If a line in the data below holds the word "chevron", copy it.

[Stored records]
Segment Open

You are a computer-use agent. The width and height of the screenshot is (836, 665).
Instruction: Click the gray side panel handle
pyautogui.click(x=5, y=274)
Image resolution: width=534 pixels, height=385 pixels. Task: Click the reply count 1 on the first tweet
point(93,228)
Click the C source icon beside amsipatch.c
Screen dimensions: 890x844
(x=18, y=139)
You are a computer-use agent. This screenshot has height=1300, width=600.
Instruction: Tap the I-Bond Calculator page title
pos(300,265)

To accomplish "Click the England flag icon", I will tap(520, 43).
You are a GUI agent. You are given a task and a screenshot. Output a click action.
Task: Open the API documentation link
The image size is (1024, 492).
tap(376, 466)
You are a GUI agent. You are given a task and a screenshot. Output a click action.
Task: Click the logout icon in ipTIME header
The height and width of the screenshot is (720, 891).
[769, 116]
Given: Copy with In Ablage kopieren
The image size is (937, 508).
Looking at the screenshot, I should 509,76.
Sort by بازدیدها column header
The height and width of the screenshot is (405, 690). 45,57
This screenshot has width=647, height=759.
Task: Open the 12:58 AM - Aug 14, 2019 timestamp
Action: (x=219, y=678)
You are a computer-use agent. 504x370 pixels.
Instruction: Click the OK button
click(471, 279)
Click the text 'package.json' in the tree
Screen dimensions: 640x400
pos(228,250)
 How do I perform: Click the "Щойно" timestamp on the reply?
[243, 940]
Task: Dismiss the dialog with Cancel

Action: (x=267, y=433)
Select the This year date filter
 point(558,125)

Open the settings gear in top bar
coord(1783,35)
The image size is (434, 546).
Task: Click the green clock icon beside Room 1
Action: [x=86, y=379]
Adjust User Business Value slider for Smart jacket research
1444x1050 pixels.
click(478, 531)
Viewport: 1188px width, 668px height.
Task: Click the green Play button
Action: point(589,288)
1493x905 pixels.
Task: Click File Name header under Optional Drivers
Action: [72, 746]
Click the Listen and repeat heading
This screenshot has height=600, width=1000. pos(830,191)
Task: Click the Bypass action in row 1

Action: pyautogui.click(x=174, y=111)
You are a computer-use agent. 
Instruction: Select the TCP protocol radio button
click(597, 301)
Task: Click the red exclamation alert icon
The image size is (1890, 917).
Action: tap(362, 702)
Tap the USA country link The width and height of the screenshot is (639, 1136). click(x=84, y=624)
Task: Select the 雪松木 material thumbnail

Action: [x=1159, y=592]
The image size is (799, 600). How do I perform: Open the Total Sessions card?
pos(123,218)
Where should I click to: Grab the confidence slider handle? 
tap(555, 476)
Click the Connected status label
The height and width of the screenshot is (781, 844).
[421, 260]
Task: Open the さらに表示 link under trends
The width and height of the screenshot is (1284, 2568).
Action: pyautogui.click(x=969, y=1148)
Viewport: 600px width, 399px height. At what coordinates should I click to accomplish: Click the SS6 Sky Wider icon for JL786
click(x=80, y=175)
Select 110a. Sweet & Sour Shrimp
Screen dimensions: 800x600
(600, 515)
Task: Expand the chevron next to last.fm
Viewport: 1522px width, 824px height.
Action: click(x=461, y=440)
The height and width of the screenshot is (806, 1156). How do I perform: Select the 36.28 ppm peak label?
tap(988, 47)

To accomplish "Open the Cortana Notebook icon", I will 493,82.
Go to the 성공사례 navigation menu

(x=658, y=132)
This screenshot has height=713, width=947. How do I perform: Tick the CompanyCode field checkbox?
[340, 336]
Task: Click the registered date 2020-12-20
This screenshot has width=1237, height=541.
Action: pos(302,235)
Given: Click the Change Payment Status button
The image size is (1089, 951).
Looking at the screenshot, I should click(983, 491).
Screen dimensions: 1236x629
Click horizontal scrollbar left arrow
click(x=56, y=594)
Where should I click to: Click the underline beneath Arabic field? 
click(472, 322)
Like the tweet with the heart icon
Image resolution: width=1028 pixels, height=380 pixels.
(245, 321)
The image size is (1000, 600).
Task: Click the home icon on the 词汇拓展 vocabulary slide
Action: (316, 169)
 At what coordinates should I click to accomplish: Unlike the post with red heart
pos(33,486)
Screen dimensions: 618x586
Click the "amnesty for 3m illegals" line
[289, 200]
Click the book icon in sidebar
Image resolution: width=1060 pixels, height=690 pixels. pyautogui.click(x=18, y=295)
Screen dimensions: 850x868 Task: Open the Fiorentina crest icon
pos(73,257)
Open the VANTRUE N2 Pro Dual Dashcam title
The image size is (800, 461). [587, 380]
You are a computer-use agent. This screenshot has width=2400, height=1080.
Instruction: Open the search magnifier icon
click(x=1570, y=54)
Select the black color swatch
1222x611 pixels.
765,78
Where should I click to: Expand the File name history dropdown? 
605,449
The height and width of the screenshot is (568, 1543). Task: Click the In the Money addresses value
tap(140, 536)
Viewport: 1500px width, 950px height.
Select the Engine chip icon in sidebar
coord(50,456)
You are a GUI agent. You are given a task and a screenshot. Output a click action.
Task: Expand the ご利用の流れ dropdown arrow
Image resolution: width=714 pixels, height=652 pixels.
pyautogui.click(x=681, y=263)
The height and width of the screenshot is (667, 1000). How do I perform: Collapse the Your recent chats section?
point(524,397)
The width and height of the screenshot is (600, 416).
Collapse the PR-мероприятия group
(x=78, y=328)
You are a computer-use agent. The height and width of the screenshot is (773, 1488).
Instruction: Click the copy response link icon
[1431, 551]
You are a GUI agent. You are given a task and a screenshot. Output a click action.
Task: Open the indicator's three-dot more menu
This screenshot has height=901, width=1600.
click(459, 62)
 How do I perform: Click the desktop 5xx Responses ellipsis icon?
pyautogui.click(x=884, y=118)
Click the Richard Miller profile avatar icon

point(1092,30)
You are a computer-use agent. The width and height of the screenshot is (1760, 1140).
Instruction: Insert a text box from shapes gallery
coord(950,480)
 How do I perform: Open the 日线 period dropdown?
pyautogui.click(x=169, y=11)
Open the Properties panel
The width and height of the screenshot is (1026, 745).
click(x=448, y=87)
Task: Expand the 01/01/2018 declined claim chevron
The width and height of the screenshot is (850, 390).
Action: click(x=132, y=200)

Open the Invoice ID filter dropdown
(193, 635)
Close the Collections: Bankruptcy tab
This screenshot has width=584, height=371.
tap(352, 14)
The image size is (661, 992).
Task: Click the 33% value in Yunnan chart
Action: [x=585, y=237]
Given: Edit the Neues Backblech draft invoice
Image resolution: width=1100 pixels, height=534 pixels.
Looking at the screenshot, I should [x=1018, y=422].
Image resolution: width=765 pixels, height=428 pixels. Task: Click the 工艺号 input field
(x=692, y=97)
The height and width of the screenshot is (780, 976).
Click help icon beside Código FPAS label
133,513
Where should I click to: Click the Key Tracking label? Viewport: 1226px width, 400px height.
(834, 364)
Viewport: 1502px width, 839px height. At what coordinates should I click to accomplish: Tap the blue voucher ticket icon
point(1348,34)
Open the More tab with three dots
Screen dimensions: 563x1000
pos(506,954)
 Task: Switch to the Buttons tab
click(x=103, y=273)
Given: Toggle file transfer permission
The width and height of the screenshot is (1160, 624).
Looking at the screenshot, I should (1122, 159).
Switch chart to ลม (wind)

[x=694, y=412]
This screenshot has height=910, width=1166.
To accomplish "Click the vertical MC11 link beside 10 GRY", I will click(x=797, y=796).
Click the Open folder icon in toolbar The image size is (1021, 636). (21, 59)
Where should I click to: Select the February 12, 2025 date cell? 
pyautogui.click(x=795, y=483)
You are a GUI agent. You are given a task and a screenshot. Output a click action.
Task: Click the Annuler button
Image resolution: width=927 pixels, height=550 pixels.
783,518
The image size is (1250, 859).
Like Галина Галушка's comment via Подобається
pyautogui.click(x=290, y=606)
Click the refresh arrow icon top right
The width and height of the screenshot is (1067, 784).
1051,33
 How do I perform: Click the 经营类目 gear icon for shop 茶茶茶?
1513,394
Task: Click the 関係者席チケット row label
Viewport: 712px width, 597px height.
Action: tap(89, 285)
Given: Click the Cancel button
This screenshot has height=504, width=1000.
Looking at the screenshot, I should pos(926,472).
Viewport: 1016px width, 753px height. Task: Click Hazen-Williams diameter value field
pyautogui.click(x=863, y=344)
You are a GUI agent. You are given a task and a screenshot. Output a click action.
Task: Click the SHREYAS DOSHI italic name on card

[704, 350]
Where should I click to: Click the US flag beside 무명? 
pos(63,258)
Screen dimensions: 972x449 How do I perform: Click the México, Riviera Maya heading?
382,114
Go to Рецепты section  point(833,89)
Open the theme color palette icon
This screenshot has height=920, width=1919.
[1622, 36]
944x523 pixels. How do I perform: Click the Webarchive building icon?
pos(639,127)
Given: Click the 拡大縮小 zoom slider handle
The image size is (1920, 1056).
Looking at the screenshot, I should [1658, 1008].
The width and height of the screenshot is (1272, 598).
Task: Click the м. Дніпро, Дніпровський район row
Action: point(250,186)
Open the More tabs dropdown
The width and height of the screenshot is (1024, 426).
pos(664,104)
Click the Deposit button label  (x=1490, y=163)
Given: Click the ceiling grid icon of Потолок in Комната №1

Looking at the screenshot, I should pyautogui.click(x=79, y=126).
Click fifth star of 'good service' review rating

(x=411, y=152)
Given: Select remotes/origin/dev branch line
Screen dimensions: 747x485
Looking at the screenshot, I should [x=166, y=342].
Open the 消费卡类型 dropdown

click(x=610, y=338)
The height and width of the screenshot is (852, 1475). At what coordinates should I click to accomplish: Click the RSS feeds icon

Segment Closed

_REPLY:_
Task: Expand the chevron next to last.fm
Task: Expand the 01/01/2018 declined claim chevron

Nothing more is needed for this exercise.